What is search engine indexing in simple terms?

Search engine indexing is the process where a search engine fetches a web page, analyses its content and signals, and stores a structured copy of it in a database called the index. When you search Google, it does not crawl the web in real time — it queries this pre-built index. A page must be indexed to appear in search results. Crawling alone is not enough.

What is the difference between crawling and indexing?

Crawling is the act of fetching a URL's HTML. Indexing is the act of analysing that HTML, deciding the page is worth storing, and adding it to the searchable database. A page can be crawled but never indexed if Google decides it is low-quality, duplicate of another page, blocked by a noindex directive, or returns a soft 404. In Google Search Console this shows as "Crawled — currently not indexed".

How do I check if my page is indexed?

Three methods. First, run site:example.com/your-page in Google — if it returns the URL, it is indexed. Second, use the URL Inspection tool in Google Search Console for an authoritative status ("URL is on Google" means indexed). Third, check the Pages report in GSC for bulk indexed and non-indexed counts. The site: operator is fastest; URL Inspection is most accurate.

By SitemapFixer Team

Updated April 2026

What Is Search Engine Indexing?

Check which of your pages are indexedFree Index Audit

Search engine indexing is the process by which a search engine fetches web pages, analyses their content and signals, and stores a structured copy of them in a massive database called the index. When you type a query into Google, the engine does not crawl the web in real time — it queries this pre-built index, ranks the matching documents, and returns a list of results. Indexing is the bridge between a page existing on the web and a page being findable. Without it, your content is invisible to searchers no matter how well it is written.

The Definition: What Indexing Actually Is

Indexing in the context of search is the storage and organisation of web documents in a way that makes them retrievable for arbitrary queries in milliseconds. The technical foundation is the inverted index — a data structure that maps each unique word (or token) to the list of documents containing it, along with positional and frequency information. When you search for "blue running shoes", the engine intersects the document lists for each token, scores the candidates, and returns the top matches. None of this would scale without indexing.

The web has somewhere north of 50 billion indexed pages on Google alone. Real-time crawling for every query would be impossible — both for the engine and for every server on the internet. The index is what makes search feasible.

The Four-Stage Pipeline: Discovery to Ranking

Indexing is one stage in a longer pipeline. Understanding where it sits clarifies why some pages get indexed and others do not.

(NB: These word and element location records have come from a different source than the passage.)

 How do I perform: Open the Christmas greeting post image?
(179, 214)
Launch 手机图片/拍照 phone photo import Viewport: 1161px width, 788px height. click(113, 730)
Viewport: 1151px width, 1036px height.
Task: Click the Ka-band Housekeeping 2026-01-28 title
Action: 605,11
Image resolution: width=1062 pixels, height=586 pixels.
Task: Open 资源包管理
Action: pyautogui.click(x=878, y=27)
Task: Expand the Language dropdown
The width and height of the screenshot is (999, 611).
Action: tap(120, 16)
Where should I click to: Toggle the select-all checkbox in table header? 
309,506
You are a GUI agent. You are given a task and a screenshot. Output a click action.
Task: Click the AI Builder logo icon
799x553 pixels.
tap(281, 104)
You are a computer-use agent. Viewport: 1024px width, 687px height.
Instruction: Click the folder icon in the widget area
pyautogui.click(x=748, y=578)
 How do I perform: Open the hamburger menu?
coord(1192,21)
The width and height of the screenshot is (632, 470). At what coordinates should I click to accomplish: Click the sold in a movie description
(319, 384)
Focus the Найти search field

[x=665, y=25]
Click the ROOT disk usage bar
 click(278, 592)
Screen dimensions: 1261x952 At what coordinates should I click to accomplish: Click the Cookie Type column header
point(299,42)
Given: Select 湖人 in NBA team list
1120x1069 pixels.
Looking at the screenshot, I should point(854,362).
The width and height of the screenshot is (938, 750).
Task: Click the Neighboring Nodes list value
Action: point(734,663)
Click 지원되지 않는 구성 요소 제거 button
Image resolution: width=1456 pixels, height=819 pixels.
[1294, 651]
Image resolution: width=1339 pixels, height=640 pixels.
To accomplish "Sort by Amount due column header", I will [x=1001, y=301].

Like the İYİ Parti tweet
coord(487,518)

1. Discovery. Google finds out a URL exists. Sources include sitemaps you submit, internal links from already-indexed pages, external backlinks, and direct submission via the URL Inspection tool. A URL Google has never heard of cannot be crawled.

2. Crawling. Googlebot fetches the URL, respecting robots.txt and crawl-rate budgets. The output is raw HTML (and any HTTP headers). Crawling does not imply indexing — it just means the page was fetched.

3. Rendering. For pages with JavaScript, Google runs a headless Chromium instance to execute scripts and produce the final DOM. Server-rendered pages skip most of this stage. Render queues are a known bottleneck on large JS-heavy sites.

4. Indexing. Google parses the rendered HTML, extracts content, signals (canonical, hreflang, structured data), and decides whether to store the page. Pages that pass quality and uniqueness checks are added to the index. The rest are dropped or flagged.

5. Ranking. At query time, the engine retrieves matching indexed documents and orders them. Ranking only operates on indexed pages — it is downstream of everything above.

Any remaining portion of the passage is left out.